= Shalini Prasad =

Indian bioengineer

Shalini Prasad is an India-born biological engineer, Cecil H. and Ida Green Professor of Systems Biology Science, and head of the Bioengineering Department at The University of Texas at Dallas. She was elected to the American Institute for Medical and Biological Engineering College of Fellows in February 2022 "for pioneering contributions in engineering sweat wearables for disease tracking and management for chronic diseases and prognostic monitoring in pandemics." Shalini Prasad has held faculty positions at several universities and is a co-founder of a technology company called EnLiSense LLC.

== Biography ==
At the University of Madras, India, Shalini Prasad obtained her bachelor's degree of Electronics and Communications Engineering. She then obtained her Ph.D. in Electrical Engineering at the University of California, Riverside.

=== Career ===
She was an assistant professor at Portland State University from January 2005 to August 2008 and at Arizona State University from August 2008 to August 2010. She served as an associate professor at Wichita State University from August 2010 to August 2011. She currently works at the University of Texas, Dallas as a professor and has worked there since August 2011.

Shalini Prasad has published articles about her research in the National Library of Medicine.
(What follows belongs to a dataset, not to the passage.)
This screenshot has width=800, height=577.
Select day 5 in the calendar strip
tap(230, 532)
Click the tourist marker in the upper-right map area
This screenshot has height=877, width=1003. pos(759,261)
Some of her work includes detecting THC from saliva, being able to monitor patients with brain injuries, and being able to determine blood alcohol levels through sweat. Some of her more recent articles from 2023 consist of the development of a wearable device to monitor chronic diseases, as well as being able to detect electrochemical biomolecules through Transition Metal Dichalcogenides.

=== Research ===
In 2017, Prasad led a team of bioengineers to create a device that could detect elevated blood-sugar from sweat. In 2020, she led a study to develop an assay that could be used to detect and measure the concentration of THC from cannabis in saliva. In 2021, Prasad developed a biosensor, which uses the same technology as the sweat analysis device from 2017, with the addition that the device could detect cortisol.

Prasad's research has included developing a sensor that monitor's patients after suffering a Traumatic Brain Injury by monitoring their sweat. This sensor works by monitoring two specific proteins called GFAP and IL-6. In addition, Prasad's research includes monitoring the neurotransmitter called acetylcholine in the nervous system, which helps monitor many types of brain diseases that could afflict patients.

=== Entrepreneurship ===
In 2014, Shalini Prasad and Sriram Muthukumar co-founded the company EnLiSense LLC, which develops biosensors such as their EnLiSense sensor technology. EnLiSense LLC has developed a wearable bracelet-like device that monitors an individual’s alcohol consumption by monitoring their sweat. Ethyl Glucuronide, as well as Ethanol, are substances found in alcohol and are monitored by this device. The wearable device makes direct contact with the skin, and when the user sweats, the device analyses how much alcohol the user has consumed and will send the results to the user's smartphone.